Bloc de texte:
════════════════════

Demandez-leur et ils se taisent. Ou ils marmonnent dans leur barbe des « on y peut rien c'est comme ça », avec un peu moins de conviction que ceux qui ont soutenu que les Noirs devraient être maintenus en esclavage parce que c'était ce que Dieu voulait. Le patriotisme appelle le patriote à suspendre la reconnaissance de l'égalité des non-citoyens et à considérer leur présence avec suspicion si ce n’est avec colère. C'est une religion d'exclusion.

Dans la période actuelle marquée par l’effervescence patriotique, on est prêt à s’abaisser à défendre le meurtre par patriotisme. Des journalistes américain.es, des politicien.nes et des candidat.es à l’élection présidentielle américaine ressortent du placard leurs trouvailles rhétoriques les plus chauvines telles que « Du sang américain » et – en chœur – déclarent que Quassem Soleimani avait « du sang américain sur les mains. »

Le sang humain a une nationalité lorsque les étranger.ères sont désigné.es pour mourir mais le sang devient apatride quand il coule à cause de tirs policiers.
Peu importe ce qu’est censé être ce sang américain, ce n’est pas ça qui coule quand il s'agit d'une femme noire qui essayait d’attraper son téléphone portable. Aucun officier de police ne ramène à leurs mères les corps d’hommes noirs criblés de balles dans des cercueil drapés du drapeau américain ; il est bien plus probable qu’on laisse leur corps par terre en pleine rue.

L’argument contraire selon lequel le patriotisme permet parfois le progrès social n’est pas plus tenable que de dire que la suprématie blanche incite les hommes blancs à être de bons pères.

════════════════════

Données sources:
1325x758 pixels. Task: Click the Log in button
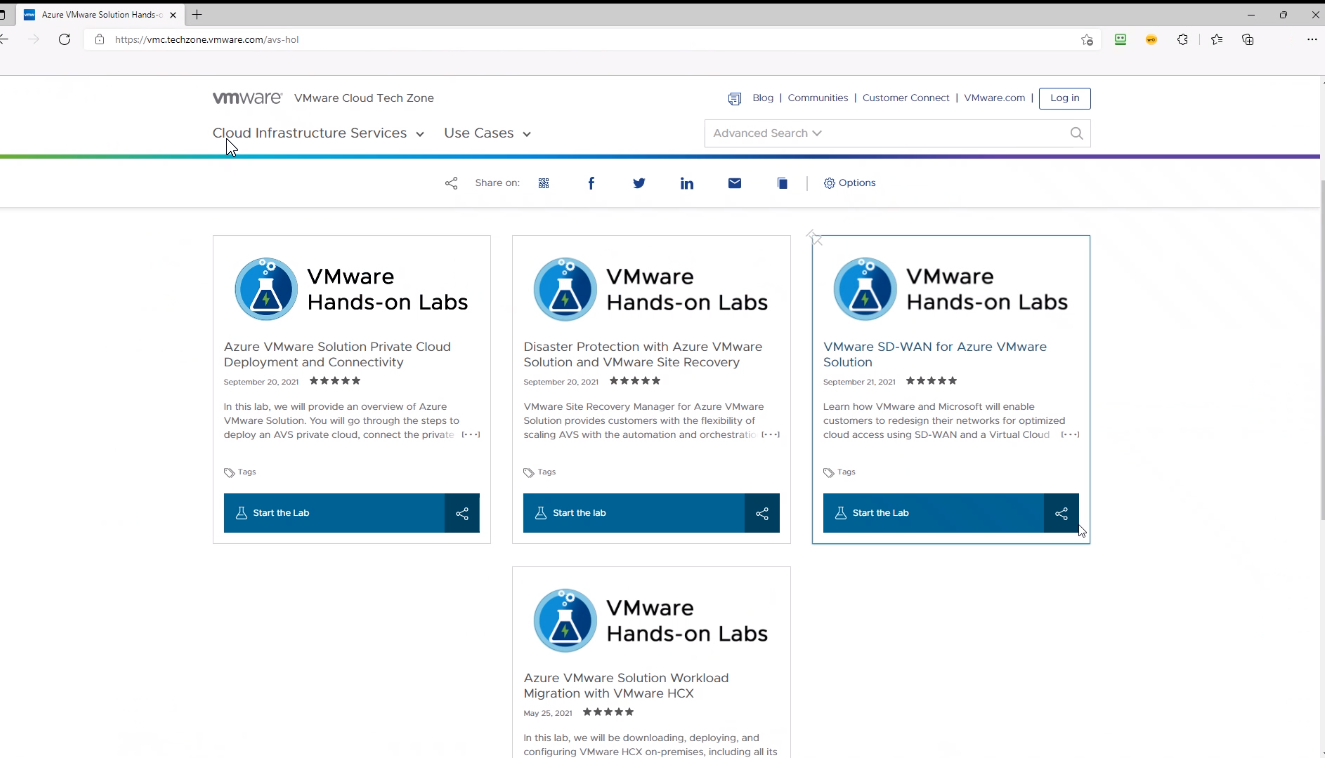[x=1064, y=98]
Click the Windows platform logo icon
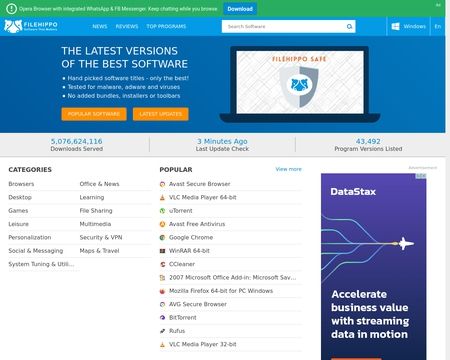The image size is (450, 360). click(x=396, y=26)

════════════════════

Répondez à ces questions sur le texte consacré au patriotisme :
1. À quel type de religion le patriotisme est-il assimilé dans la phrase qui clôt le premier paragraphe ?
2. Selon les journalistes, politicien.nes et candidat.es cités, qui avait « du sang américain sur les mains » ?
3. Dans la comparaison de la dernière phrase, à quoi la suprématie blanche inciterait-elle les hommes blancs ?
Appuyez-vous exclusivement sur le texte pour répondre.

1. À une religion d'exclusion.
2. Quassem Soleimani.
3. À être de bons pères.